Now, what’s that number again?

Filed under Memoirs of a Paralegal

Now that the spider fiasco of 2014 has subsided, I suppose it is time for me to actually do some work.  Time I lay my purse down, the phone rings.  Ring!  Now, I am the Paralegal.  The phone chain of command is my assistant, Salina Chavez.  Salina has been late so many times, with so many additional early check-outs, that we have stopped scheduling her by the hours and instead schedule her by the days.  So, as long as she gives me 6 hours a day, I could care less if she shows up before Dae-Dae’s bed time—I want my 6 hours.  She’s just so good.  I finally have someone trained who knows I like extra mayonnaise on my chicken salad sandwich.  I can’t let her go.  But, either way, Salina, then Mr. Howell, then me.  Ring! Not that I mind answering the phone, or that I am too good for phone-duty, my theory is that some of the calls need screening.  There is nothing Mr. Howell cannot handle on an average day-to-day basis.  I am the problem resolver.  That’s my lane.  I drive it daily, keeping my hands at 10-2 and watch my rearview and side mirrors for oncoming traffic.  Ring!  Now, it is almost like the phone is practically screaming my name.

“Howell, Howell, Keith and Knotch, this is Danni, I can help you.”  I’m rolling my eyes with a smile in my voice.

“Hallo,” the voice belts back.

“Good morning.  Howell, Howell, Keith and Knotch.  This is Danni, I can help you.”  By this time, I’m practically singing the lyrics to the one-hit wonder song “Howell, Howell, Keith and Knotch.”  By the “Hallo,” on the other end, I can already deem this conversation is not going to go as educated as I would like.

“Hallo! i’ Mi’ Hah’ll ther’?  the voice responds

OMG!  Amazing!  It has to be a gift to be able to speak without EVER ending any of your words.  Yet, I can vaguely decipher to whom the caller is referring.  I feel like a Facebook post—“if you can read this, you are brighter than 82% of the population.”

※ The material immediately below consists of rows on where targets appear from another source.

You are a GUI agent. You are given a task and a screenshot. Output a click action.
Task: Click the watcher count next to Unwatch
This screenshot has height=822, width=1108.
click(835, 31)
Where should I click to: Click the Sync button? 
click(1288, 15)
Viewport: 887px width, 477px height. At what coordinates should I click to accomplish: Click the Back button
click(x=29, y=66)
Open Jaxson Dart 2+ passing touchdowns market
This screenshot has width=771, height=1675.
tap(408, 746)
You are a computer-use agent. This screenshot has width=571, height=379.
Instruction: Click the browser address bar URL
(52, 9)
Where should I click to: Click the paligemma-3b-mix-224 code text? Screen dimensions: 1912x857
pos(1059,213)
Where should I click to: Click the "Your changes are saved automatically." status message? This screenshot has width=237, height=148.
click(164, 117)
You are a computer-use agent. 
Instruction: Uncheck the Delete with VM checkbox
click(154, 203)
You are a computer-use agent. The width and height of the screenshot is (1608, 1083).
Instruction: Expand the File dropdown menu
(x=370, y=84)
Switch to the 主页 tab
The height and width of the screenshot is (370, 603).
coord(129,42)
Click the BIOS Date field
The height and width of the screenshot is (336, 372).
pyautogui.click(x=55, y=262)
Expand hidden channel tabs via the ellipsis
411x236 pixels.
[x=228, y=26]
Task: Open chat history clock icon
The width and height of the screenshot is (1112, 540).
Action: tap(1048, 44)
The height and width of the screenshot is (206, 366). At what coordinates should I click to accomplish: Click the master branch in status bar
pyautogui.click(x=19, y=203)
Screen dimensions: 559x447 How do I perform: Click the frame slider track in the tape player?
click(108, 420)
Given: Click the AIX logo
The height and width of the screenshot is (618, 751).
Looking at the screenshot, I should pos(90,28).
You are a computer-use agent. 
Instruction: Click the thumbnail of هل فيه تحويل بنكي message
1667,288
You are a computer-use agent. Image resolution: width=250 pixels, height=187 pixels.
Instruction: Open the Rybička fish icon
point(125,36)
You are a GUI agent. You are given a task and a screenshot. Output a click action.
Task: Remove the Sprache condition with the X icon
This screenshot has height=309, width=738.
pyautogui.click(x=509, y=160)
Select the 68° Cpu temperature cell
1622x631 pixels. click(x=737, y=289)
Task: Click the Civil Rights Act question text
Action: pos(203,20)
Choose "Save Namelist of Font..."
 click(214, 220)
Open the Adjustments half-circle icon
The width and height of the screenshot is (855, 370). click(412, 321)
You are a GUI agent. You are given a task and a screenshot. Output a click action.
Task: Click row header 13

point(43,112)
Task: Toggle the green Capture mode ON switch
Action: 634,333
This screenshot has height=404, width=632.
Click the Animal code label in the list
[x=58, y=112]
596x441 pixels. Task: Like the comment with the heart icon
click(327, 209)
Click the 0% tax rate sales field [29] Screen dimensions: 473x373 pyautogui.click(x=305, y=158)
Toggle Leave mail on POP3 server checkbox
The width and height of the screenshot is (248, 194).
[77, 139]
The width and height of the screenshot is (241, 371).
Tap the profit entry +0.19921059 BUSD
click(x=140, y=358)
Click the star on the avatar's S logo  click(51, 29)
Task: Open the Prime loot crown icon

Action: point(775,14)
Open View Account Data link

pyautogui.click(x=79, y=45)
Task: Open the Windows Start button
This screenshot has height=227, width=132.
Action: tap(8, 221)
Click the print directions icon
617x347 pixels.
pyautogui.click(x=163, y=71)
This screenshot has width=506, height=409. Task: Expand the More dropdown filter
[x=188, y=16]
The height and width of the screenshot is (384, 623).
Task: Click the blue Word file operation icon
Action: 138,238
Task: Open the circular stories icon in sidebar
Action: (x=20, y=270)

Um. Ms. (I stress the z in Ms.) How-well (and yes, I separated the two syllables) is not in at the moment, would you like to leave a message?” I know I could have spoken faster; Nope! Not today.

“Yeah, uhhhh…di’ Caretta Milla.  Can you tell ha to cawl me when she git een? Ma num’ fo oh fo…pause… se’n three fo…pause… nine eight sis fah.”

I can tell she is really struggling trying to remember her phone number. Is she looking it up on her phone?  I can’t take it.  So, I help her.  My pleasure, doll.  So that’s Coretta Miller at four zero four, se-Ven, three fouR, nine eight siX fiVeh?” My voice and diction teacher would be so proud of me right now.  I was catching a cramp in my mouth trying to pronounce every consonant and every vowel that had a voice.

“Yeah. Dank’ya.” Click.  The phone hangs up.

Interesting.  That didn’t sound like Coretta.